• DESCRIPTION OF THE TASK
Pictures stay out of your copy, but everything else in the records below must be repeated exactly.

══ EXCERPTED RECORDS

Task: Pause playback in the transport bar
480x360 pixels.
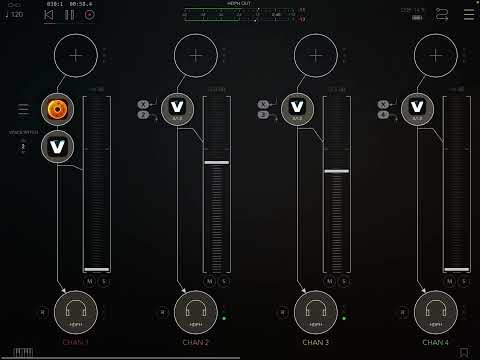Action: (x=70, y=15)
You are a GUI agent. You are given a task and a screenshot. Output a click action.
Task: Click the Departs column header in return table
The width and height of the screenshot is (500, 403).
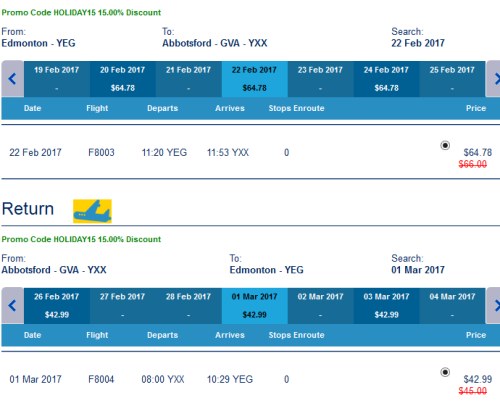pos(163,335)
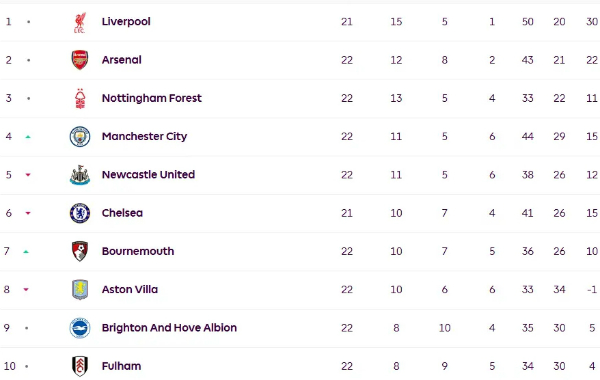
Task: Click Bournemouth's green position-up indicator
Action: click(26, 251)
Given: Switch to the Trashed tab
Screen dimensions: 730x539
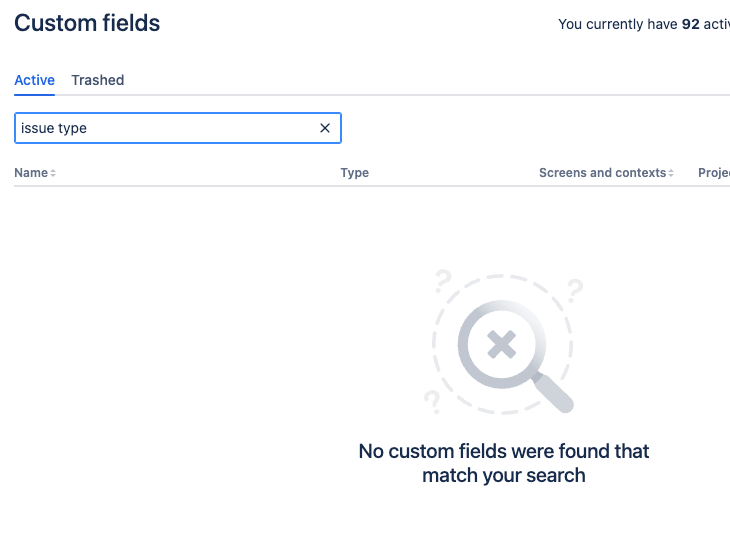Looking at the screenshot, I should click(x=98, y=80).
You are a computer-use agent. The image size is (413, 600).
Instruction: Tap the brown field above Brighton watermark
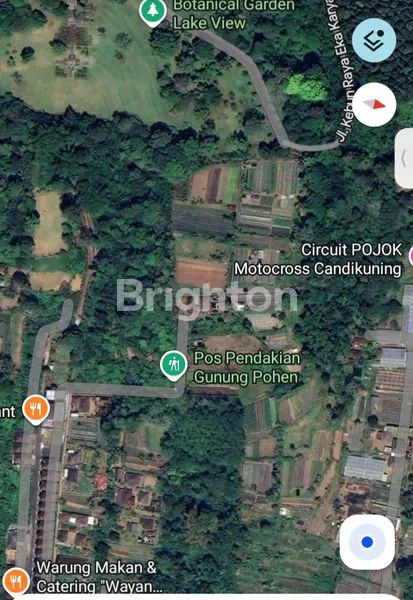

════

• RESPONSE TO THIS TASK
Task: Pause playback in the transport bar
480x360 pixels.
Action: (x=70, y=15)
You are a GUI agent. You are given a task and a screenshot. Output a click action.
Task: Click the Departs column header in return table
The width and height of the screenshot is (500, 403).
pos(163,335)
Task: Click Bournemouth's green position-up indicator
Action: click(26, 251)
Given: Switch to the Trashed tab
Screen dimensions: 730x539
Looking at the screenshot, I should click(x=98, y=80).
You are a computer-use agent. The image size is (413, 600).
Instruction: Tap the brown field above Brighton watermark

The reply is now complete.